Le type d’alarme soulevée par le gouverneur de Västra Götaland, Sten Tolgfors, dans une interview accordée à DN en février, puis dans une lettre adressée au gouvernement, concernant le besoin de Göteborg et de l’ouest de la Suède de disposer rapidement de plus d’électricité, est souligné dans le rapport sur les besoins en électricité de l’industrie que quatre organismes industriels ont demandé à la société de recherche Profu de rédiger.

Selon cette étude, les besoins en électricité de l’industrie passeront de 45 à 117 térawattheures d’ici 2030.

– Avec les autres types de consommation d’électricité, la demande totale en 2030 s’élèvera à environ 225 TWh, contre 140 TWh aujourd’hui », explique Jonas Hagelqvist, PDG d’Ikem, l’association suédoise de l’innovation et des industries chimiques.

L’Ikem considère donc qu’il est particulièrement urgent de pouvoir fournir davantage d’électricité à l’industrie chimique, dont Stenungsund, à cinq kilomètres au nord de Göteborg, est en quelque sorte la ville principale. Selon le rapport, les besoins en électricité de l’industrie chimique sont sur le point de doubler, passant de 4,8 à 10,7 TWh/an d’ici 2030.

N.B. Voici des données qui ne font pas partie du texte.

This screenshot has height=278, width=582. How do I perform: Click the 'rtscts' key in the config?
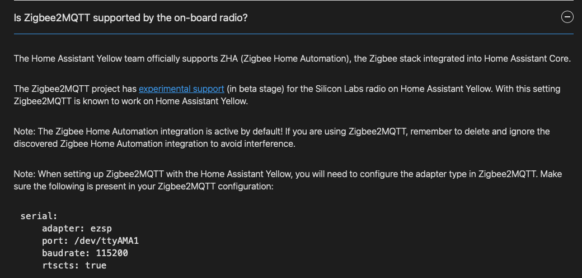point(61,265)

– Il n’est pas exagéré de dire que la situation est grave. Ici, à Stenungsund, il y a des entreprises qui investissent dix milliards pour se convertir à l’énergie fossile, mais qui ont déjà dû attendre deux ou trois ans avant d’obtenir une réponse quant à la possibilité de s’approvisionner en électricité, déclare Nils Hannerz, directeur de la politique commerciale chez Ikem.

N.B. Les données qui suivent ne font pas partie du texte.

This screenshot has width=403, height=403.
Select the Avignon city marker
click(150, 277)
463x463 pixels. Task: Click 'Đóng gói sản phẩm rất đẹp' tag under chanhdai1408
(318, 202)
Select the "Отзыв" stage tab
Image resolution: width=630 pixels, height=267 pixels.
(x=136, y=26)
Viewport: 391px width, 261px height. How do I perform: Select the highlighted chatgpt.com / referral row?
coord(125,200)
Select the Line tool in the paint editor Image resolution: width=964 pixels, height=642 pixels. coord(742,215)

L'usine de craquage Borealis est située sur le fjord de Stenungsund, à huit kilomètres au nord de Göteborg.


Photo : Borealis

Parmi les entreprises chimiques de Stenungsund qui ont annoncé des plans de reconversion, citons Borealis, le seul producteur de polyéthylène du pays, qui est utilisé, par exemple, dans la fabrication de câbles à haute tension. La société Innovyn fabrique du plastique PVC pour des produits tels que les revêtements de sol et les poches de sang, Adesso Bioproducts produit du biodiesel à base de colza.

La société Perstorp, également implantée à Stenungsund, a été récompensée en début de semaine lors de la réunion des ministres de l’environnement de l’UE à Stockholm pour son « Projet Air ». Il s’agit d’un processus de capture du dioxyde de carbone pour la production de ce que l’on appelle le méthanol durable.

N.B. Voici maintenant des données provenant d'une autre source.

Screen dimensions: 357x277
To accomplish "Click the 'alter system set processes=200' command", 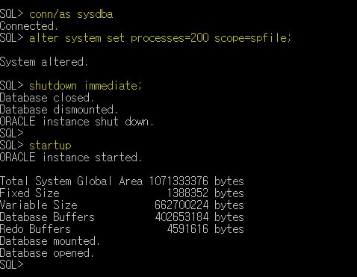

Commun à la chimie sur la côte ouest est qu’ils utilisent actuellement différents types de matières premières fossiles pour leurs produits et pour faire fonctionner leurs processus. Le gaz naturel est acheté au Danemark et les combustibles fossiles arrivent par bateau.

Nils Hannerz est responsable de la politique industrielle des entreprises chimiques.


Photo : Ikem

– Rien qu’à Stenungsund, des investissements de conversion de dix milliards sont prévus, ce qui permettrait d’économiser un million de tonnes de dioxyde de carbone par an, selon nos estimations. Mais j’ai l’impression que l’industrie chimique est passée un peu inaperçue dans le grand débat sur l’énergie, déclare Nils Hannerz d’Ikem.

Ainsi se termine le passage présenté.